*TASK REQUIREMENTS*
Look through the data below and show every line that includes "status".

*EXERCISE INPUTS*
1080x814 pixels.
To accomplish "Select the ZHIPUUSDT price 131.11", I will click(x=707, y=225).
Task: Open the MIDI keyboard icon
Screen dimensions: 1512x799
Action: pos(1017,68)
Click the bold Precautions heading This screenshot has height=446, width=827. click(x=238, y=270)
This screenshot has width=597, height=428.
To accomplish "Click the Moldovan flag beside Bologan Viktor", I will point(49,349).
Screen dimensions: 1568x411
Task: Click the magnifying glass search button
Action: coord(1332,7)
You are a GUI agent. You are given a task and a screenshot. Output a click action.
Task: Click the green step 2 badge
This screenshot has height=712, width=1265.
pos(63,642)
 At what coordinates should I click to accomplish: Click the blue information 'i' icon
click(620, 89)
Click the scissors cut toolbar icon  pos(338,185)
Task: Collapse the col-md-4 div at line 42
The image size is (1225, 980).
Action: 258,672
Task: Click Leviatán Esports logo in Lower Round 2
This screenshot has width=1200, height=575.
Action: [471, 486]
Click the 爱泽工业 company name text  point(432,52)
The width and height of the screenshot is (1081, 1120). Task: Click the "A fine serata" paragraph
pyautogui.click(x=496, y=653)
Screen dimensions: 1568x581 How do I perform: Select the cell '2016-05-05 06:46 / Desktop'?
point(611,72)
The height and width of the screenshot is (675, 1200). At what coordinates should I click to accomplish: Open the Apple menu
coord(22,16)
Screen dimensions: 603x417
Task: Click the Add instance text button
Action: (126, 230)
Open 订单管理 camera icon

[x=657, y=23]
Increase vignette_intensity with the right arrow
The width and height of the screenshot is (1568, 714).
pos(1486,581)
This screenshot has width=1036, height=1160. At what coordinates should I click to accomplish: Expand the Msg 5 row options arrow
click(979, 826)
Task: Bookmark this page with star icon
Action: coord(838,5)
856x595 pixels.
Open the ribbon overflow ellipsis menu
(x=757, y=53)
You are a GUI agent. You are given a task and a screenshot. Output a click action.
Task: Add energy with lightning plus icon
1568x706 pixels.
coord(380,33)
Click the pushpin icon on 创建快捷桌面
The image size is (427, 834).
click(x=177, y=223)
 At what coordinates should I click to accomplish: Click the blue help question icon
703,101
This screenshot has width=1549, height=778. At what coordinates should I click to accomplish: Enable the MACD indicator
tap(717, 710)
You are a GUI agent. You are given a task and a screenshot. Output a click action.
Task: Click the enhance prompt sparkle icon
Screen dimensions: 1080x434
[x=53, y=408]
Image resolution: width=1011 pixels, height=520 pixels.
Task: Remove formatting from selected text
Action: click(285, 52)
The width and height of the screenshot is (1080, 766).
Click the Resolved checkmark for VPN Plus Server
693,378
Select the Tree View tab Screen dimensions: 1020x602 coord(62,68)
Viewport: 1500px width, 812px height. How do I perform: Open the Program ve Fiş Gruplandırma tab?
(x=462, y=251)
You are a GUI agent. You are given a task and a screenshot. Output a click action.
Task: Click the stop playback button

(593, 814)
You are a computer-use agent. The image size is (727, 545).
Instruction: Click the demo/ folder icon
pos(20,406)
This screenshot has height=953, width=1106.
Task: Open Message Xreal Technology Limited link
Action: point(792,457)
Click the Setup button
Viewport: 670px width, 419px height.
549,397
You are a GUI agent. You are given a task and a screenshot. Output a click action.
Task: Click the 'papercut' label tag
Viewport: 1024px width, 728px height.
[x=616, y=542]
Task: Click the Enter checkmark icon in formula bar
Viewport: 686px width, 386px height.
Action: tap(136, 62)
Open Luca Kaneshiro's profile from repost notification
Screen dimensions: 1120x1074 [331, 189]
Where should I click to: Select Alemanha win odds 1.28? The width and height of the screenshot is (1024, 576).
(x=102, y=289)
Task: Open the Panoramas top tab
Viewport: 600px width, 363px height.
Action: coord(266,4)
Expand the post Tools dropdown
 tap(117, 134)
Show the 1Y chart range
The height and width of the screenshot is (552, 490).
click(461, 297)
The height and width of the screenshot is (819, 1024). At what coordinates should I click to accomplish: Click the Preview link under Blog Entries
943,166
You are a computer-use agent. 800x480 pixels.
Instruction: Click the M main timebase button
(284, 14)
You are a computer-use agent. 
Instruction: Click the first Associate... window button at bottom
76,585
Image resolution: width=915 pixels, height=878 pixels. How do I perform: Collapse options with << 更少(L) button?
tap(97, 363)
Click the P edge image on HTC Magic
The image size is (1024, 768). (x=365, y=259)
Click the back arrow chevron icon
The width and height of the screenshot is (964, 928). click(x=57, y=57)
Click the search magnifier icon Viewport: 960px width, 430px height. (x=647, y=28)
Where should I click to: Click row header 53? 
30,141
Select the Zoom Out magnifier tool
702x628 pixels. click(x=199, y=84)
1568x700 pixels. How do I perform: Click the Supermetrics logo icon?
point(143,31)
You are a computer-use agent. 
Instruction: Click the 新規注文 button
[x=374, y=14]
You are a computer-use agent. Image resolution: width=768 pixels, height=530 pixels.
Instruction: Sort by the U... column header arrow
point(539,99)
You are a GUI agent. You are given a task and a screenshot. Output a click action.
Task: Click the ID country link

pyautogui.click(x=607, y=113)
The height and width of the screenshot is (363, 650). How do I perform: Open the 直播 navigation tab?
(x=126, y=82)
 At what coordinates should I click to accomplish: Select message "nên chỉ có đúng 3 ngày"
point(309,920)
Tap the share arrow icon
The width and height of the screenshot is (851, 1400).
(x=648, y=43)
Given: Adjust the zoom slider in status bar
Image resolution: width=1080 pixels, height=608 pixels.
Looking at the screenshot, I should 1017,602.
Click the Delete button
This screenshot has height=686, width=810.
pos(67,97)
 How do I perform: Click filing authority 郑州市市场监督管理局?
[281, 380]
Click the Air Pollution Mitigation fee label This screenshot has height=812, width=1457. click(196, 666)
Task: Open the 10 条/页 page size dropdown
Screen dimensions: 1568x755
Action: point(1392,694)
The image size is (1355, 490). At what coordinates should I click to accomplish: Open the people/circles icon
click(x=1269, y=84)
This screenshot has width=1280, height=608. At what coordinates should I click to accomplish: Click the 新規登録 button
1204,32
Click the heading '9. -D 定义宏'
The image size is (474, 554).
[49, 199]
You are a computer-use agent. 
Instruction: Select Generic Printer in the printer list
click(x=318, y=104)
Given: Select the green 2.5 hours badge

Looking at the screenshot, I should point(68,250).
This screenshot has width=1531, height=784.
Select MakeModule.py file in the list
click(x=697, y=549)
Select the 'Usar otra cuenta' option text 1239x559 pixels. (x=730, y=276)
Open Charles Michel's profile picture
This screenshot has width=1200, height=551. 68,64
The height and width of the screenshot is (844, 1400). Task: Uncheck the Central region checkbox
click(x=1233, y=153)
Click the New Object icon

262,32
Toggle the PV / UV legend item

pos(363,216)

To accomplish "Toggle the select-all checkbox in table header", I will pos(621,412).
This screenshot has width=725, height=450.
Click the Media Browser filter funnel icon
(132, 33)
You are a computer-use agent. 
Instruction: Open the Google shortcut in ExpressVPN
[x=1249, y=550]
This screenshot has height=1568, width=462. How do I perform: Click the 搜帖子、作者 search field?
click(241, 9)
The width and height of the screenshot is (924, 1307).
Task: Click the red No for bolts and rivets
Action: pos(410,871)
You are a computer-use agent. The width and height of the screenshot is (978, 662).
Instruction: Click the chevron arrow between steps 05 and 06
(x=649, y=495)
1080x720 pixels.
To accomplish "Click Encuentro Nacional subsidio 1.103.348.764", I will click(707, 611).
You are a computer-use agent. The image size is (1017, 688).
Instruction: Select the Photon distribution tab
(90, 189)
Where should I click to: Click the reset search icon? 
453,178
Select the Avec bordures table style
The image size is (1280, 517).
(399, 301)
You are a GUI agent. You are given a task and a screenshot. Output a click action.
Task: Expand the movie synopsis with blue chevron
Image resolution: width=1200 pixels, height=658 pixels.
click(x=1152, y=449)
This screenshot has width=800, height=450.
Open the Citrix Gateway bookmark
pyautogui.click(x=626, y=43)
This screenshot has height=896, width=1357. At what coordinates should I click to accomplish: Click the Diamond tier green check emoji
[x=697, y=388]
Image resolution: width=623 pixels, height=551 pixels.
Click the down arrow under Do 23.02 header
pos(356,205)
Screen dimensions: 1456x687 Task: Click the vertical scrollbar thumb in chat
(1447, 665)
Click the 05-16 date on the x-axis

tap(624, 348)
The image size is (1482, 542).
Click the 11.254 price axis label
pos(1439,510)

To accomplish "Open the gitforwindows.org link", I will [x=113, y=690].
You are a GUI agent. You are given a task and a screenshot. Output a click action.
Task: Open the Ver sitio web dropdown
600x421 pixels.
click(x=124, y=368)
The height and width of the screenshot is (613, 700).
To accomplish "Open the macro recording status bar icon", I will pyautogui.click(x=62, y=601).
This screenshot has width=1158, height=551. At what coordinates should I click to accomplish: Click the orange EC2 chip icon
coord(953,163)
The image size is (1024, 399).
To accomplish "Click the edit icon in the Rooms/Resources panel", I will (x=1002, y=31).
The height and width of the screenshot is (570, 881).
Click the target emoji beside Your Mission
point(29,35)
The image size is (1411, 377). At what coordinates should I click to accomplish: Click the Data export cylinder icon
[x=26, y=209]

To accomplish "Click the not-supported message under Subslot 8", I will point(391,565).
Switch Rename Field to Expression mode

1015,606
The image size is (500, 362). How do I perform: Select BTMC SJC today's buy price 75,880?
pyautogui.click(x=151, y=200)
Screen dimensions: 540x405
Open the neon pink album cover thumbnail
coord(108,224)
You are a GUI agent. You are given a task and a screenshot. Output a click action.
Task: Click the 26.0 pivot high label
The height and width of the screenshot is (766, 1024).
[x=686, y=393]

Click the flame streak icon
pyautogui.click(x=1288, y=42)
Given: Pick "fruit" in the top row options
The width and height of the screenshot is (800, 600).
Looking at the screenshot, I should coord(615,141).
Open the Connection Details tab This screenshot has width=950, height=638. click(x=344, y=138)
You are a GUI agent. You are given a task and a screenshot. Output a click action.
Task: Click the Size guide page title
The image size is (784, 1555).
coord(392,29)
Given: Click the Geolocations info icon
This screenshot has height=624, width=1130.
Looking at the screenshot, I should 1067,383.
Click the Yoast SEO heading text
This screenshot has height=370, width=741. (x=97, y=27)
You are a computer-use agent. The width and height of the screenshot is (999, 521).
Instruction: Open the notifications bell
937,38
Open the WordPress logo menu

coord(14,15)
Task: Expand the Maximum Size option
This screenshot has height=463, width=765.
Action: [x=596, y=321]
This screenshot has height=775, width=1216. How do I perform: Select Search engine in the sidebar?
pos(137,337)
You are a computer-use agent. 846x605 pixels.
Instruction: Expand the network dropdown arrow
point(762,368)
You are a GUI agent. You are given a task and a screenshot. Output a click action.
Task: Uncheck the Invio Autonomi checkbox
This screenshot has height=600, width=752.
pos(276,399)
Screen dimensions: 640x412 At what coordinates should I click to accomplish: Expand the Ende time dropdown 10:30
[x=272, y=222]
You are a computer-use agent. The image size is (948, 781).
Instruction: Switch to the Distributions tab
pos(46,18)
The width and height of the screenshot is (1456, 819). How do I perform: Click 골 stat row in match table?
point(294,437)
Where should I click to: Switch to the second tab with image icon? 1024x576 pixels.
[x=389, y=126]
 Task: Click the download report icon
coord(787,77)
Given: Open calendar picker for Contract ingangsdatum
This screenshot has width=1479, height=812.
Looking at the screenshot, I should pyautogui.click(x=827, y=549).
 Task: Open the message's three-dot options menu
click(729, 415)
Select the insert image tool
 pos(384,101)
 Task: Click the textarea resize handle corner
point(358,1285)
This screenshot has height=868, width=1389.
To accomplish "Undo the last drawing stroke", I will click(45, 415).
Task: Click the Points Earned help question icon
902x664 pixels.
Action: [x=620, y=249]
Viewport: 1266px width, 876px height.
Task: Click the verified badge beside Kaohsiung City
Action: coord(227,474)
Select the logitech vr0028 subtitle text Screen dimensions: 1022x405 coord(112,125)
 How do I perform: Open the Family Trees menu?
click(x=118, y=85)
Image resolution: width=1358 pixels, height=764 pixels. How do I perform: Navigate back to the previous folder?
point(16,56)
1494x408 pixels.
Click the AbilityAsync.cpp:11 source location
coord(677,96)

*ANSWER BOX*
Given: Adjust the zoom slider in status bar
To accomplish "Open the macro recording status bar icon", I will pyautogui.click(x=62, y=601).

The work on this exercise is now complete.